Artigo em Inglês | MEDLINE | ID: mdl-38906254

RESUMO

BACKGROUND: After surgical resection of pancreatic ductal adenocarcinoma (PDAC), patients are predominantly treated with adjuvant chemotherapy, commonly consisting of gemcitabine-based regimens or the modified FOLFIRINOX regimen (mFFX). While mFFX has been shown to be more effective than gemcitabine-based regimens, it is also associated with higher toxicity. Current treatment decisions are based on patient performance status rather than on the molecular characteristics of the tumor. To address this gap, the goal of this study was to develop drug-specific transcriptomic signatures for personalized chemotherapy treatment.
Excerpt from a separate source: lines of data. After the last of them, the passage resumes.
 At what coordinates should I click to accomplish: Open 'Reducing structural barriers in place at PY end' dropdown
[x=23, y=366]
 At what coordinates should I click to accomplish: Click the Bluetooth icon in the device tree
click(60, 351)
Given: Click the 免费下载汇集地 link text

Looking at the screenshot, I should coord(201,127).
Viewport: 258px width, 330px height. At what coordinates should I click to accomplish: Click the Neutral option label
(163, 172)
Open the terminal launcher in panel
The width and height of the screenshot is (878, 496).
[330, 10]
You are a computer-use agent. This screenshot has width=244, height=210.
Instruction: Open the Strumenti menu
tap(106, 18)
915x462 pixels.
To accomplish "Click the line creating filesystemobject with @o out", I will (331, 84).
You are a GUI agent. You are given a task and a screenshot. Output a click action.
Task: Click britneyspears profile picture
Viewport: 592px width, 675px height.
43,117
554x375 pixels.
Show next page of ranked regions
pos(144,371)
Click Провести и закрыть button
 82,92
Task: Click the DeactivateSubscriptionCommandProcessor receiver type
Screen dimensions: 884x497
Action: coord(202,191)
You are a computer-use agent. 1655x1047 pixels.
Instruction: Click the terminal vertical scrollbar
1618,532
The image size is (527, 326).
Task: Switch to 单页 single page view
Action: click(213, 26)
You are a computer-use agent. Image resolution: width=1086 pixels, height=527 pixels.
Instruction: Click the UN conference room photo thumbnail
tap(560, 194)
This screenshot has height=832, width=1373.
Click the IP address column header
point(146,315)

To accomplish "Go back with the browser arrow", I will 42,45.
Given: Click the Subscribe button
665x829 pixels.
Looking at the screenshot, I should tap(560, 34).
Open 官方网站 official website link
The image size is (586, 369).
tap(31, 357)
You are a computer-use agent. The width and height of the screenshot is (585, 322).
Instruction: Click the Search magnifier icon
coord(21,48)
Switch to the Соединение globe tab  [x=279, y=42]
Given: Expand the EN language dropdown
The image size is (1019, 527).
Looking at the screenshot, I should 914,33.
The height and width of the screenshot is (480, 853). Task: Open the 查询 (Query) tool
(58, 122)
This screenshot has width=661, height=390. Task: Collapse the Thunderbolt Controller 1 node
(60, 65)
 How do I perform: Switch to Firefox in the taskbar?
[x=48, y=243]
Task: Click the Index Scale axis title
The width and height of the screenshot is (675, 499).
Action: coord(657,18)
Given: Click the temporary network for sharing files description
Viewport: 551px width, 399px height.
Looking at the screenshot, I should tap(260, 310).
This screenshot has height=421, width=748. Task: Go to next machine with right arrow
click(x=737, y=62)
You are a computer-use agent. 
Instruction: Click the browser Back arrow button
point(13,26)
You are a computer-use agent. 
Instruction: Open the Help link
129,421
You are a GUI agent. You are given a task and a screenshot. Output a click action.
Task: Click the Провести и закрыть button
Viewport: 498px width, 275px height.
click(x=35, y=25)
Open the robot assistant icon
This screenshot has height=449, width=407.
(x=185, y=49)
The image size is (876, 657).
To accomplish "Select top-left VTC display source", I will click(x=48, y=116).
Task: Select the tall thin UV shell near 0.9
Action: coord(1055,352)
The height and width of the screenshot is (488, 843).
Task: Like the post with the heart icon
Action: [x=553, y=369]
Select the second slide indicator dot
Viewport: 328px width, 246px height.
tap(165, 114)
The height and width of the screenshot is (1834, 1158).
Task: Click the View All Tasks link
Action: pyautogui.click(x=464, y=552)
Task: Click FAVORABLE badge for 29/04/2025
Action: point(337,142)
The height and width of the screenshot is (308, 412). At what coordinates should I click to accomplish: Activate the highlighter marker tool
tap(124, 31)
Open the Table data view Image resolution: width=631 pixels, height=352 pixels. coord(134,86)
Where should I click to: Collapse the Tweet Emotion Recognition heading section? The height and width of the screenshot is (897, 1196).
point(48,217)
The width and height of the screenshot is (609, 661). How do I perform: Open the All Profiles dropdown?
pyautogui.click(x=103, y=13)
PATIENTS AND METHODS: We used PDAC datasets from preclinical models, encompassing chemotherapy response profiles for the mFFX-regimen components. From them we identified specific gene transcripts associated with chemotherapy response. Three transcriptomic AI-signatures were obtained by combining Independent Component Analysis, Least Absolute Shrinkage and the Selection Operator-Random Forest approach. We integrated a previously developed gemcitabine signature with three newly developed ones. The machine learning strategy employed to enhance these signatures incorporates transcriptomic features from the tumor microenvironment, leading to the development of the Pancreas-View tool ultimately clinically validated in a cohort of 343 patients from the PRODIGE-24/CCTG PA6 trial. RESULTS: Patients who were predicted to be sensitive to the administered drugs (n=164; 47.8%) had longer disease-free survival (DFS) than the other patients. The median DFS in the mFFX sensitive group treated with mFFX was 50.0 months (stratified HR: 0.31; 95% CI, 0.21-0.44; p<0.001) and 33.7 months (stratified HR: 0.40; 95% CI, 0.17-0.59; p<0.001) in the gemcitabine sensitive group when treated with gemcitabine. Comparatively patients with signature predictions unmatched with the treatments (n=86; 25.1%) or those resistant to all drugs (n=93; 27.1%) had shorter DFS (10.6 and 10.8 months, respectively). CONCLUSIONS: This study presents a transcriptome-based tool that was developed using preclinical models and machine learning to accurately predict sensitivity to mFFX and gemcitabine.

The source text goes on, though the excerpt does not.